Título original: Lady Death: The Movie.
Director: Andy Orjuela.
Reparto: Christine M. Auten, Mike Kleinhenz, Andy McAvin, Rob, Mungle, Mike MacRae, Chris Patton, Dwight Clark, Maureen McCullough.
Guión: Brian Pulido.
Música: Bill Brown.
Duración: 77 minutos.
Estreno: 24 de julio de 2004 (Estados Unidos, vídeo).
Distribuidora: ADV Films.
Siempre es una sorpresa que, estando involucrado el creador de un personaje, una adaptación al cine de un cómic pueda ser tan mala. Lady Death nació en las viñetas de la imaginación de Brian Pulido y él mismo es quien se encarga del guión de su película, pensada para el mercado de vídeo, pero el fiasco es de los grandes. Quien espere una película que haga justicia a la evidente violencia y sexualidad que desprenden la historia y el personaje, que se olvide. Quienes busquen un filme americano que aproveche las ventajas del anime en ese terreno, no lo encontrará. Y quienes simplemente quieran ver una película entretenida, tampoco tendrán suerte con Lady Death: The Motion Picture. El punto de partida, por manido que sea (y, por supuesto, anclado en el comienzo de los años 90, cuando el físico femenino y la acción exagerado encontraron su cénit en el cómic norteamericano), tiene su atractivo y da mucho juego, pero la película se pierde en lugares comunes con muchos elementos suavizados, exhibe una animación muy deficiente, no destaca en ningún aspecto y carece de la más mínima épica.

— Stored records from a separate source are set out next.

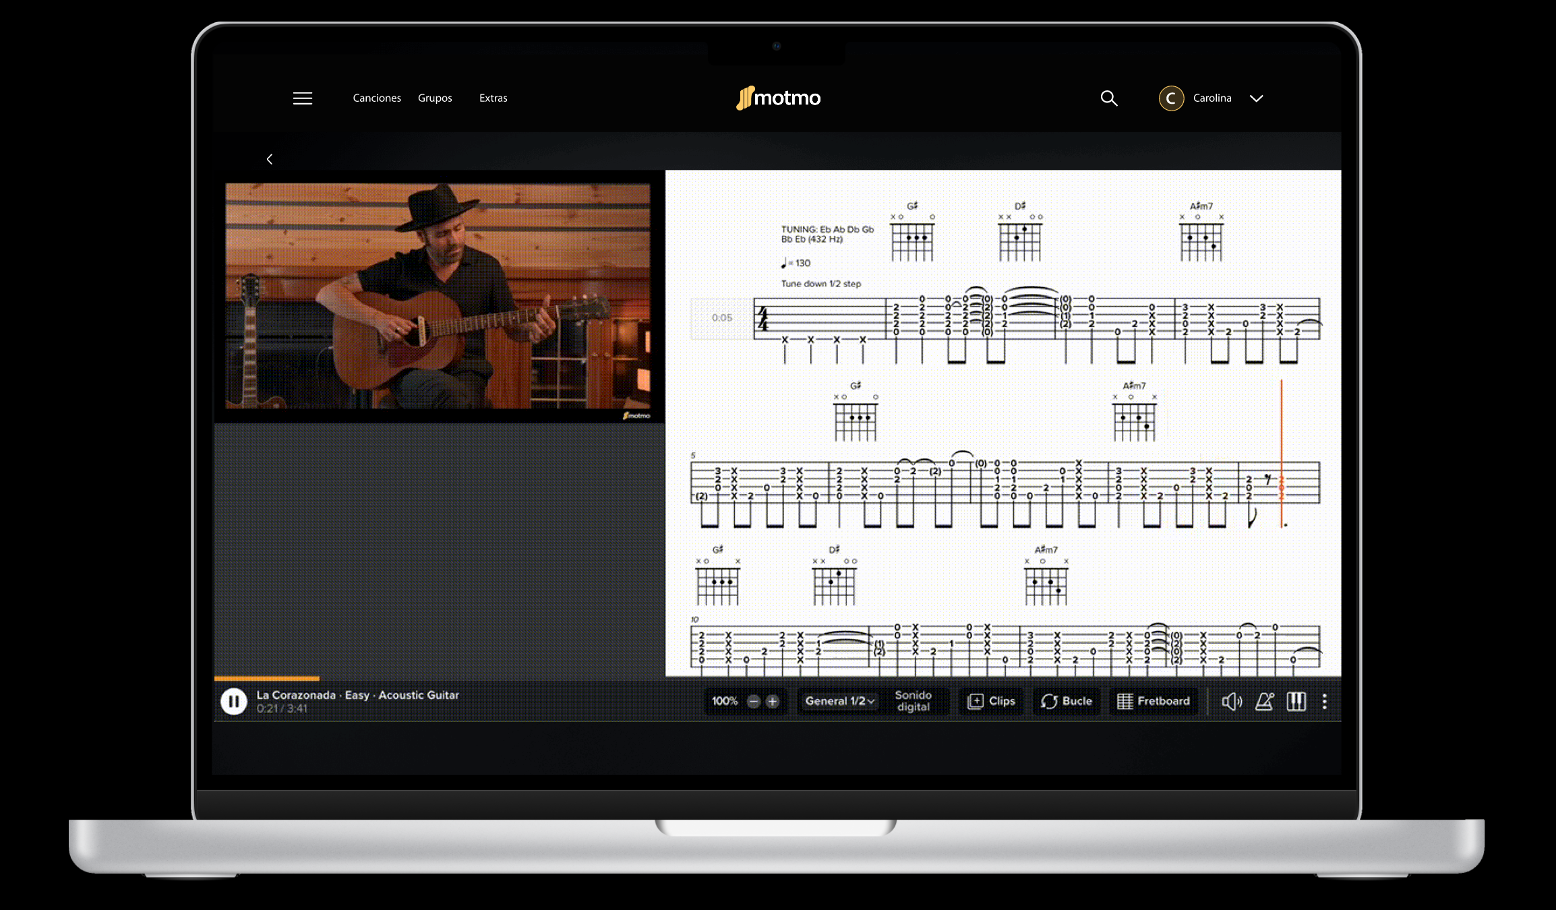The height and width of the screenshot is (910, 1556).
Task: Toggle the metronome icon
Action: point(1264,702)
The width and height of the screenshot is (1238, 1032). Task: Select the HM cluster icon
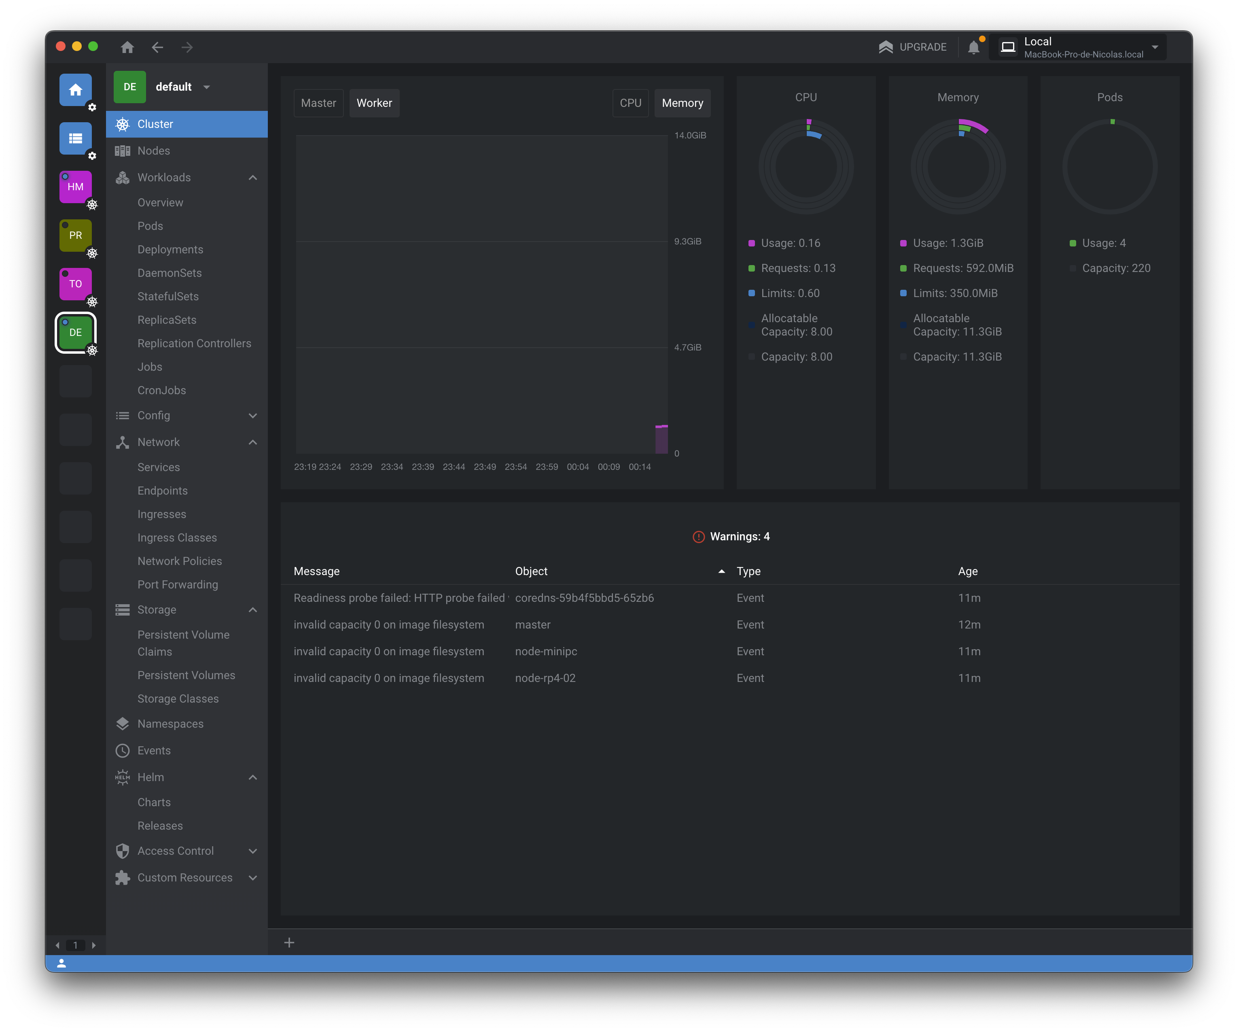click(x=75, y=187)
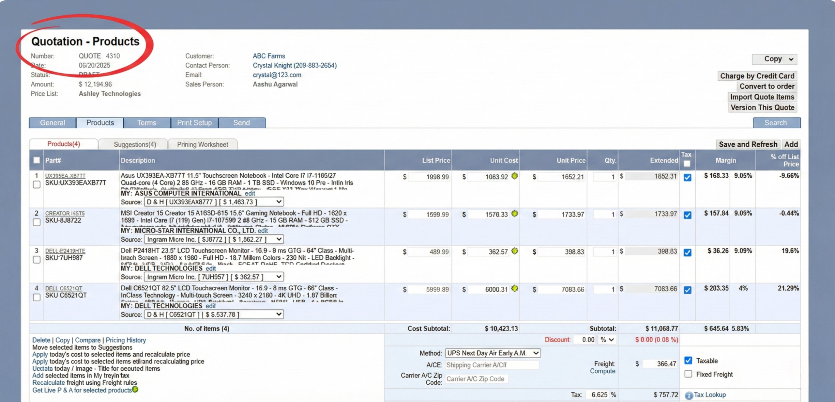The height and width of the screenshot is (402, 835).
Task: Uncheck the Tax checkbox on the Asus notebook row
Action: point(687,177)
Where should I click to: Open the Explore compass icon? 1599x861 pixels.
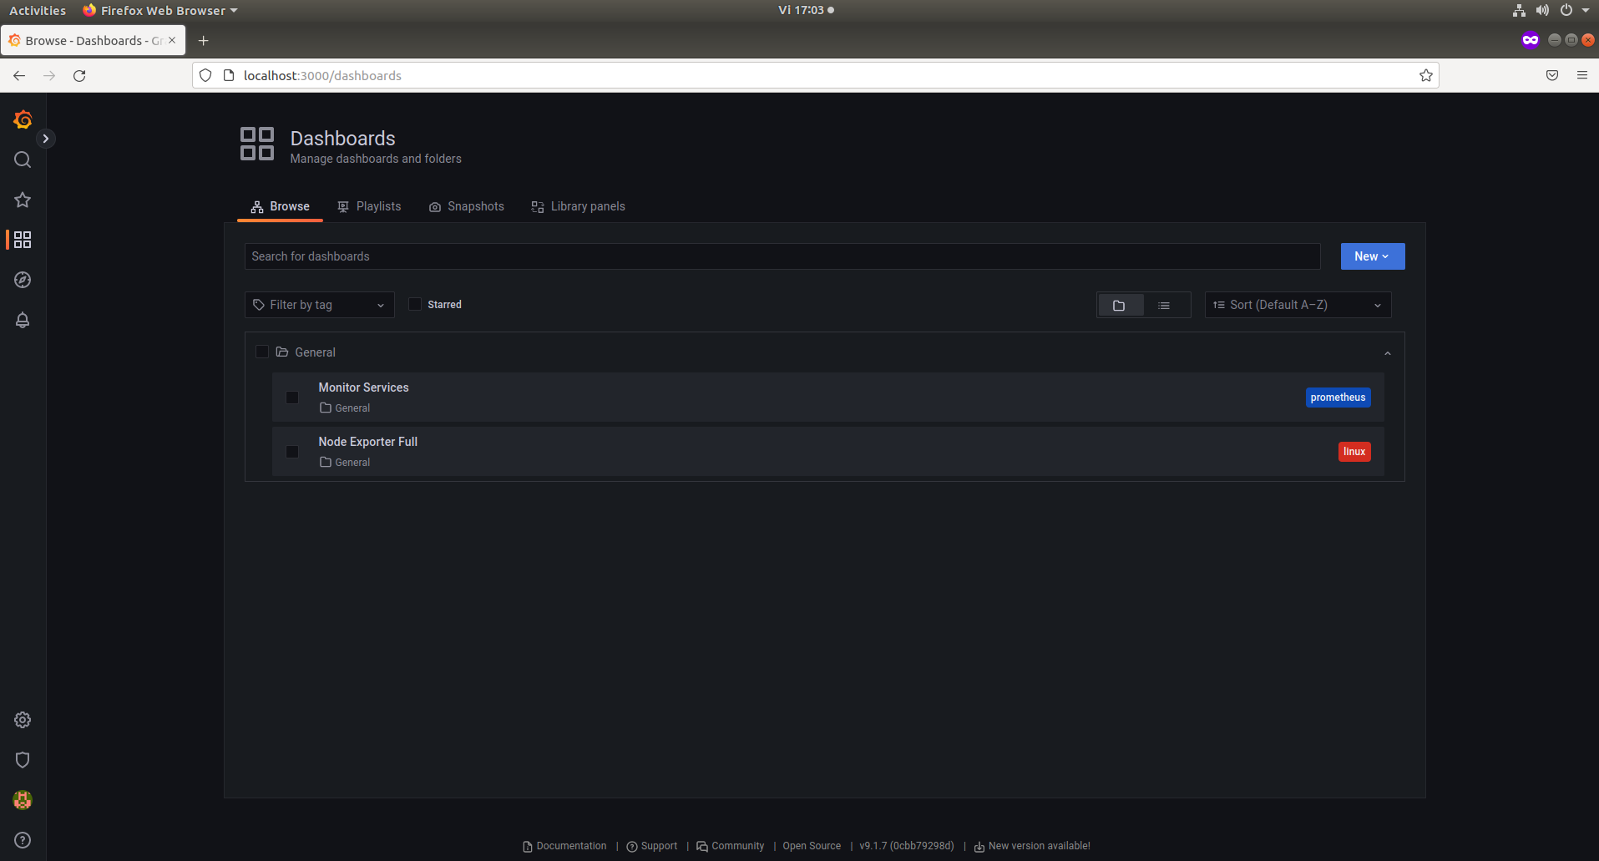click(22, 280)
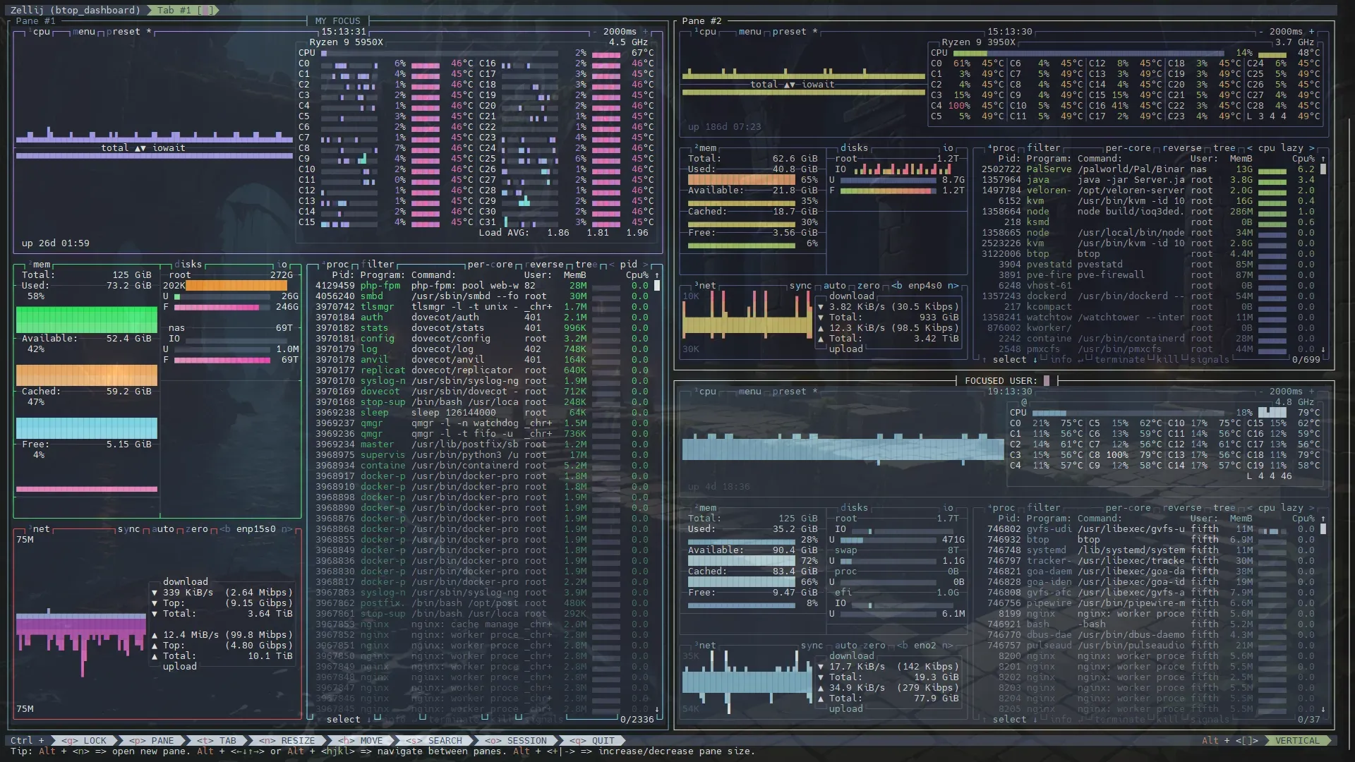Screen dimensions: 1355x762
Task: Click up scroll arrow in Pane #1 process list
Action: tap(657, 275)
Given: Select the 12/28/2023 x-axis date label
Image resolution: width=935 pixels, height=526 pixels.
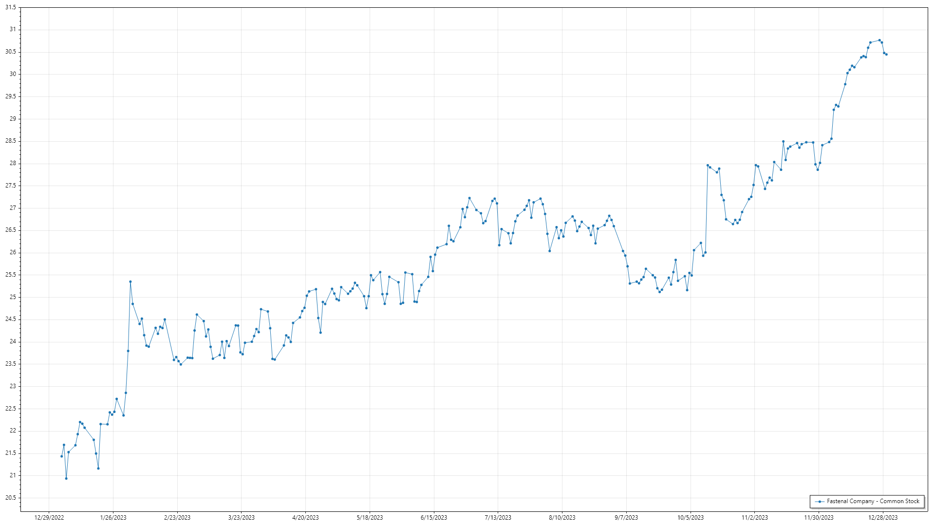Looking at the screenshot, I should 882,518.
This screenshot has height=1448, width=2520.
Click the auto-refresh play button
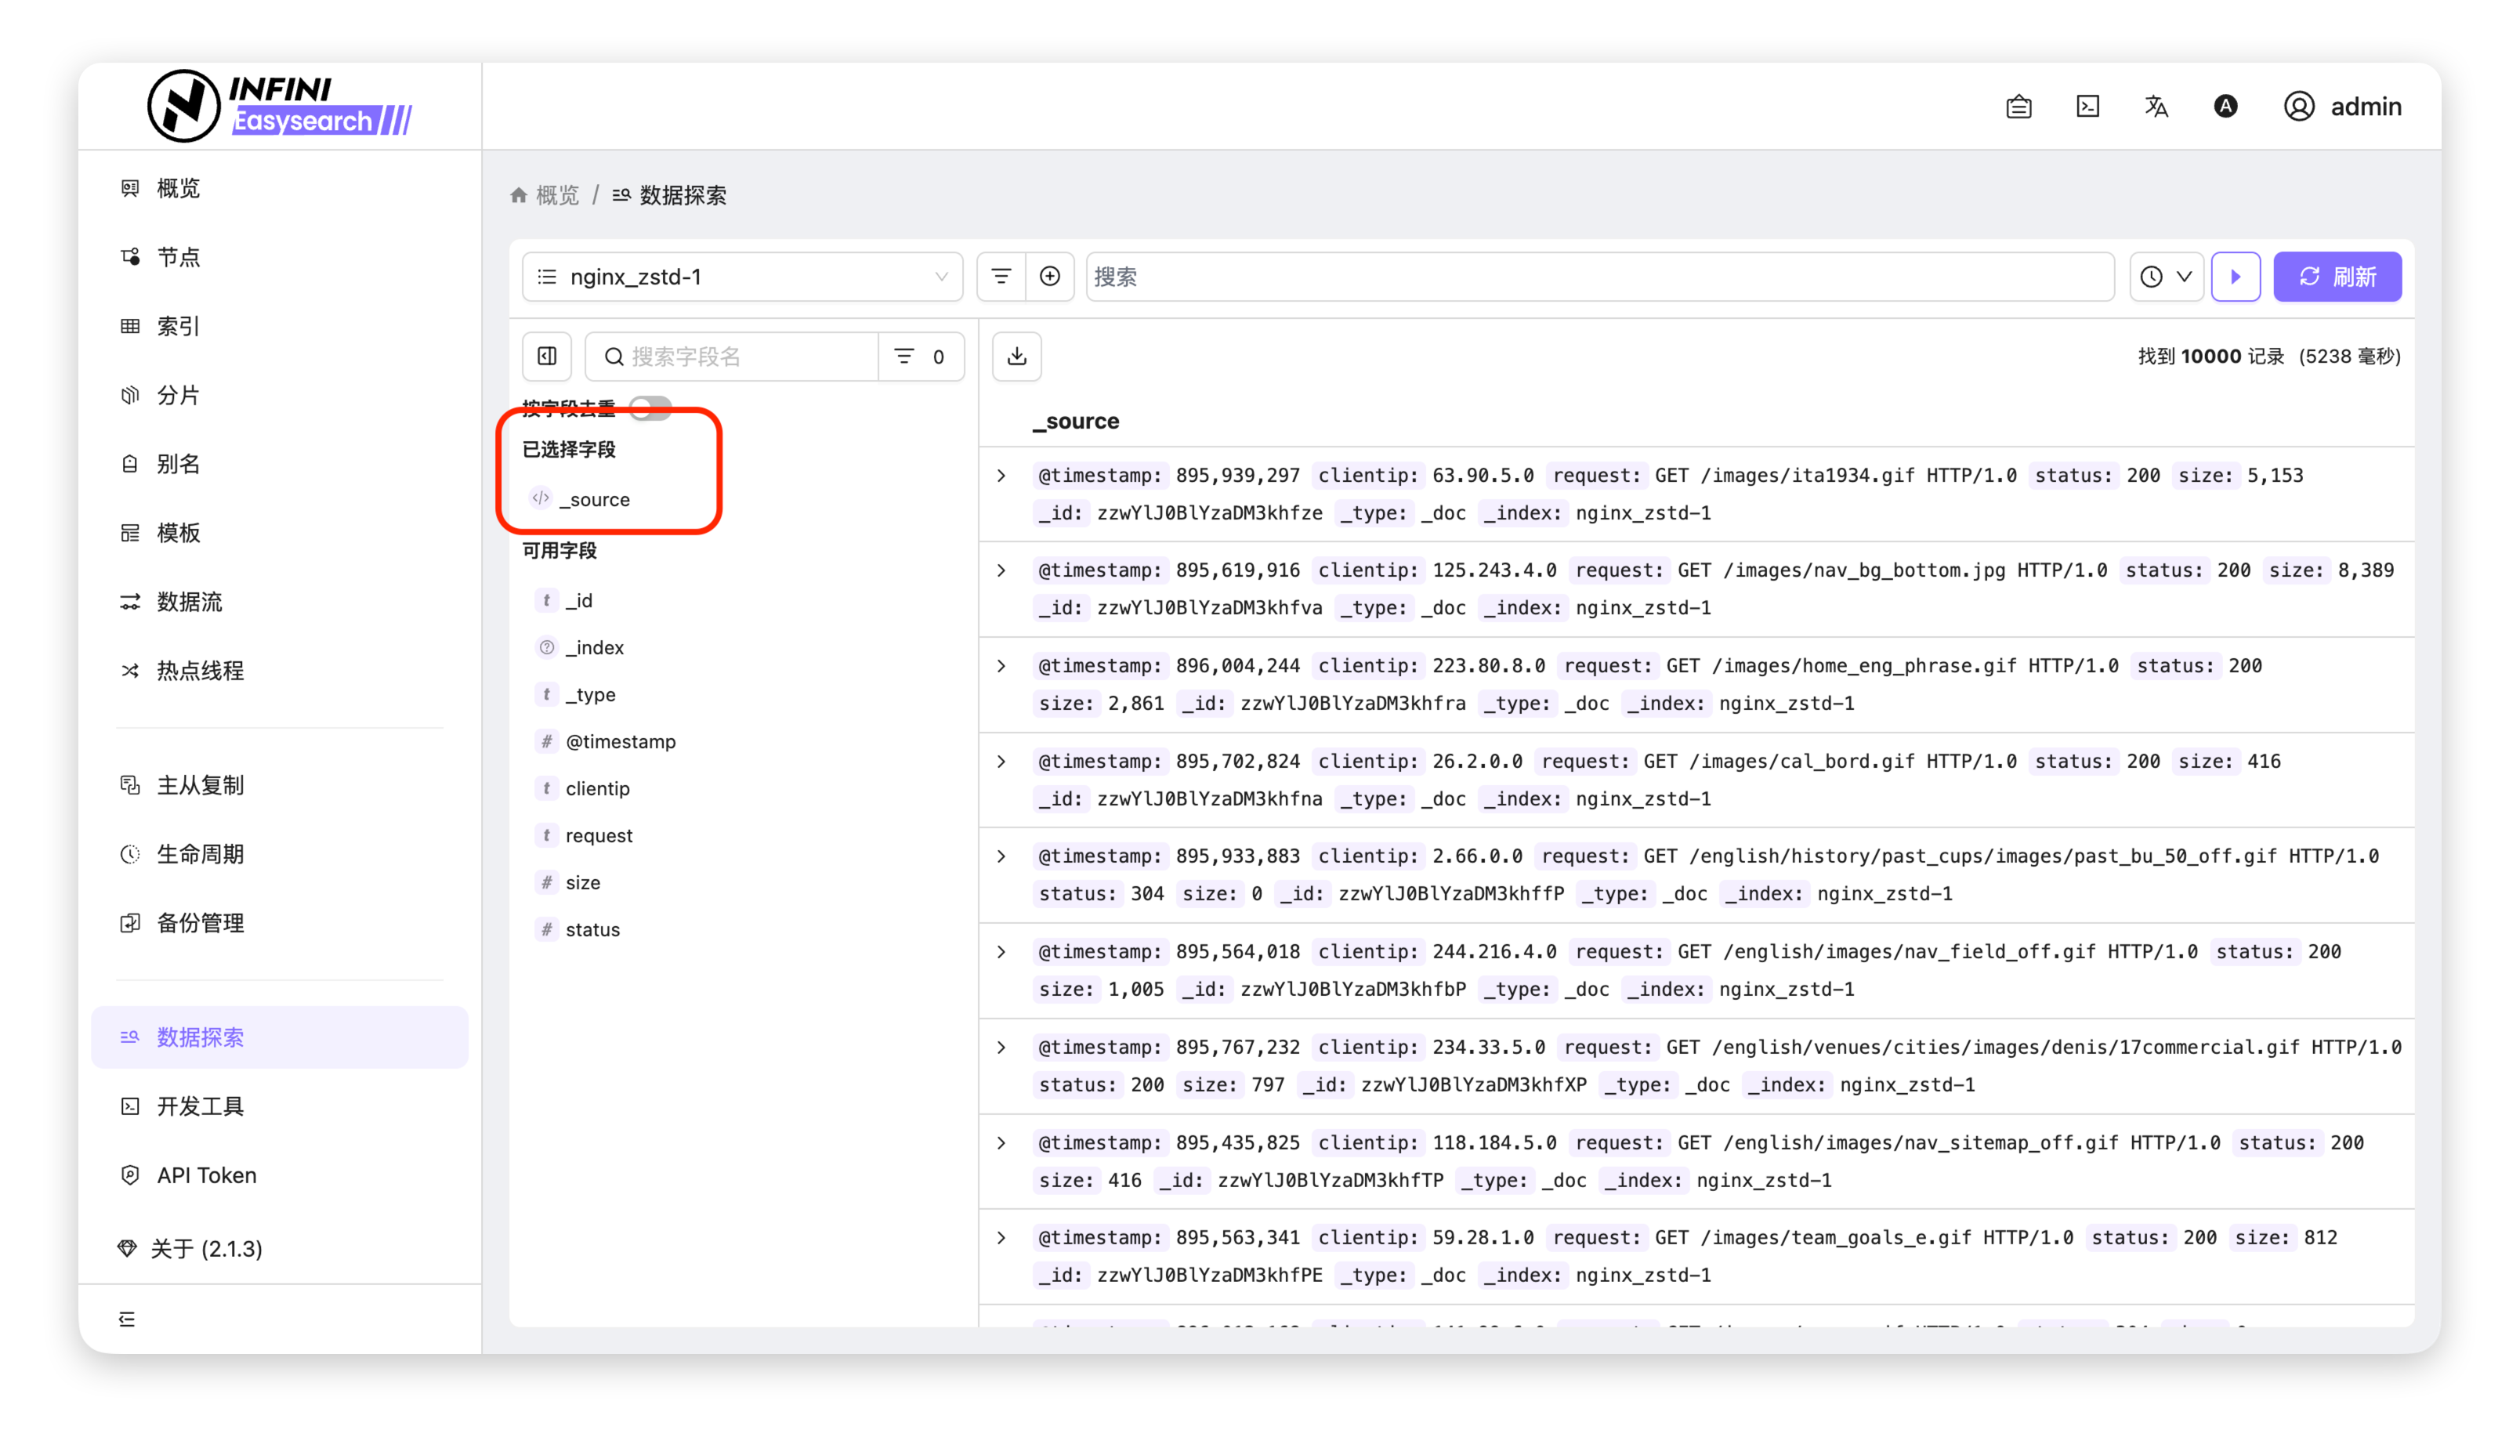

Lady Death arranca en la Suecia medieval narrando la historia de Hope, una joven que acabará viéndose envuelta por culpa de su padre en tratos directamente relacionados con el Infierno. Eso provocará su transformación en un poderoso pero inquietante ser, una mujer de piel y pelo blancos, de medidas físicamente imposibles y de grandes dones oscuros. La película suaviza muchos elementos del cómic, especialmente en lo que se refiere a la relación de Hope con su padre, y eso acaba siendo un problema, porque sitúa a la cinta en la más absoluta indefinición. ¿Es para adultos por lo explícita violencia y por su temática? ¿Quiere ser para niños haciendo que nada sea tan truculento como podría ser? Y eso, además, encuentra un reflejo muy claro en su animación. Lejísimos de los niveles del anime japonés, por mucho que intente imitar sus vías, siempre da la impresión de que sus personajes están dulcificados, cartoonizados, y así es difícil que incluso Lucifer, que es el antagonista de Lady Death, genere la impresión que necesita la historia para funcionar.
Lo cierto es que, salvando la premisa (que ya en el cómic fue improvisada sobre la marcha para dar un trasfondo a un personaje que nació como puro objeto de deleite visual, una de las notables consecuencias de los años 90), la película es bastante absurda. La historia no tiene motivaciones de ningún tipo, la guerra que se desencadena en el Infierno no tiene razón de ser, y ni siquiera los planes de Luficer o Lady Death, ni siquiera los de Cremator, esa suerte de maestro que encuentra la protagonista. Las cosas suceden con la misma facilidad con la que podrían haber sucedido las contrarias, no importa demasiado con tal de llegar al clímax final que se pretende. Y es una pena, porque se pierden muchas opciones de conseguir algo más. El papel del prometido de Hope o la utilidad de la espada que utiliza Lady Death son elementos que podrían dar juego pero que en la película se limitan a desfilar por la pantalla para ir rellenando escenas que, sumándose, alcancen una duración satisfactoria para comercializar la película. Ni siquiera las voces son especialmente estimulantes para salvar la película, como tampoco lo es la animación.
Eso, el aspecto visual de la película, es la gota que colma el vaso. Un mal guión o una negligente construcción de los personajes podría haberse perdonado hasta cierto punto, como se perdonaba en los cómics de más éxito de los 90, a cambio de una espectacularidad, de una imaginería visual deslumbrante. Pero Lady Death tiene una animación torpe, probablemente víctima en parte de nacer en una etapa en la que la animación tradicional y la animación por ordenador todavía no casaban bien en absoluto y en parte de sus propias dudas por querer acercarse al anime pero desde unos planteamientos claramente norteamericanos. De esa manera, nada funciona como debiera. Ni los diseños, ni las transiciones, ni los movimientos. Especialmente sangrante es ese aspecto en las escenas de masas, que se asemejan a primitivos juegos de ordenador y que el paso del tiempo va machacando con menos piedad que cuando la película llegó al mercado de vídeo. Más allá de su carácter de rareza, por el tipo de película que es y por el cómic que adapta, Lady Death: The Motion Picture es un fiasco absoluto.